3 January 2022 | by Sean Stannard-Stockton, CFA

“Could a greater miracle take place than for us to look through each other’s eyes for an instant?” -Henry David Thoreau

The design firm IDEO is one of the most influential companies that most people have never heard of. The mouse that you may be using to control your computer as you read this article? Invented by IDEO. But their influence goes far beyond the physical items they have designed. Instead, the company pioneered the idea of design thinking, or the practice of using concepts drawn from the field of design during the earliest stages of idea generation.

Here’s how IDEO CEO Tim Brown explained this concept in his seminal 2008 Harvard Business Review article titled Design Thinking:

“Historically, design has been treated as a downstream step in the development process—the point where designers, who have played no earlier role in the substantive work of innovation, come along and put a beautiful wrapper around the idea… Now, however, companies are asking them to create ideas that better meet consumers’ needs and desires. The former role is tactical, and results in limited value creation; the latter is strategic and leads to dramatic new forms of value.”

One simple example of the application of design thinking is found in the Keep the Change program that IDEO designed for Bank of America. The program automatically rounds-up purchases made on debit cards to the nearest dollar and transfers the extra cents to the customer’s savings account. In the first decade after launch, 12 million customers signed up for the program and set aside $2 billion in extra savings, with 99% of people who signed up for the program remaining enrolled. IDEO didn’t just design a physical debit card inspired by Bank of America, rather they designed the program concept from inception using the principals of design thinking.

In his HBR article introducing design thinking, Brown argued that design thinkers exhibit five core attributes:

  • Empathy: They imagine the world from multiple perspectives – those of colleagues, clients, end users, and both current and prospective customers.
  • Integrative Thinking: They do not rely solely on analytical processes, but seek out all salient, and sometimes contradictory, aspects of a problem.
  • Optimism: They assume that no matter how intractable a given problem is, there is at least one potential solution that is better than the existing alternative.
  • Experimentalism: They recognize that innovation doesn’t come from small tweaks, so they pose questions and explore constraints in ways that proceed in entirely new directions.
  • Collaboration: The idea of the lone genius is mostly a myth. In reality, it is enthusiastic interdisciplinary collaboration that drives the creative process. IDEO believes in this so deeply, that they actively seek to hire what they call T-Shaped People, who exhibit the ability to combine deep domain expertise, with passionate interest in learnings from a wide range of other disciplines.

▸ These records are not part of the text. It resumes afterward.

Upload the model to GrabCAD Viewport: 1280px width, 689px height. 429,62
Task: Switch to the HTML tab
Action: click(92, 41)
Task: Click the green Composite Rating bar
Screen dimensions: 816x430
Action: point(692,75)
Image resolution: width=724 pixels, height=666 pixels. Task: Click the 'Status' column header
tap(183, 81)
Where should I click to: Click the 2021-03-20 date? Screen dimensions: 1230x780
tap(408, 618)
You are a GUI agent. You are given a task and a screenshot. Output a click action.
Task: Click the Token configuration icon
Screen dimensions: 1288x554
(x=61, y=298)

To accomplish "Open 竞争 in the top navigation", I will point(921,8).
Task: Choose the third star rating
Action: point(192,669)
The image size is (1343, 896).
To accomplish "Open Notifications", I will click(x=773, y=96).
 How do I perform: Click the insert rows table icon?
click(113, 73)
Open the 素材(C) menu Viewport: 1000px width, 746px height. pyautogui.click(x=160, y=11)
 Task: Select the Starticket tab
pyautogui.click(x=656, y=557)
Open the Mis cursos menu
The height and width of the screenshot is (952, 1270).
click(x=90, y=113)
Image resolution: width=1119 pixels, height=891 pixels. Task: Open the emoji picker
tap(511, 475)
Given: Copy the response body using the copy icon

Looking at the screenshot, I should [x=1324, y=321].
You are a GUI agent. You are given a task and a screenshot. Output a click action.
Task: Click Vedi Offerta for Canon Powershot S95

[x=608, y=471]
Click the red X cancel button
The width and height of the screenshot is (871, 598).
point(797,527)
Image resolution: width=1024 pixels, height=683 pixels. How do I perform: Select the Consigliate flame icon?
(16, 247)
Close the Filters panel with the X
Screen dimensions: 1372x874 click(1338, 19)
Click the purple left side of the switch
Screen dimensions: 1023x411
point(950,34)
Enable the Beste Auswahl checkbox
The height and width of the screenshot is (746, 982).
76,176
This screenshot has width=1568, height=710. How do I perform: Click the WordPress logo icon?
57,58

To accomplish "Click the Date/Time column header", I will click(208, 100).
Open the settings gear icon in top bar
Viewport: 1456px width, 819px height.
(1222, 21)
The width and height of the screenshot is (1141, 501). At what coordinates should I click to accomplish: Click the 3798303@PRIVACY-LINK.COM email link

At Ensemble Capital, we believe that these design thinker attributes are also often exhibited by outstanding long-term investors and business operators. The stereotypical hedge fund manager imagined by the general public might be a ruthless barbarian seeking to squeeze money out of other investors. But in reality, successful, long-term investors like Warren Buffett are often characterized by their flexible and integrative thinking, willingness to experiment and adapt, and openness to collaboration. And while maintaining a degree of healthy skepticism is important, in the final analysis great long-term investors are almost always optimists.

But what about empathy? Empathy isn’t a concept discussed much in investment management. But we believe that empathy is one of the most important traits for generalist investors like ourselves to cultivate. The fact is, when you manage a portfolio of companies across a range of industries, there is no way that you can rely on your own firsthand experiences to make judgements. Instead, you must cultivate the ability to seek to truly understand each of the stakeholders connected to a company and see the world through their eyes, not just your own.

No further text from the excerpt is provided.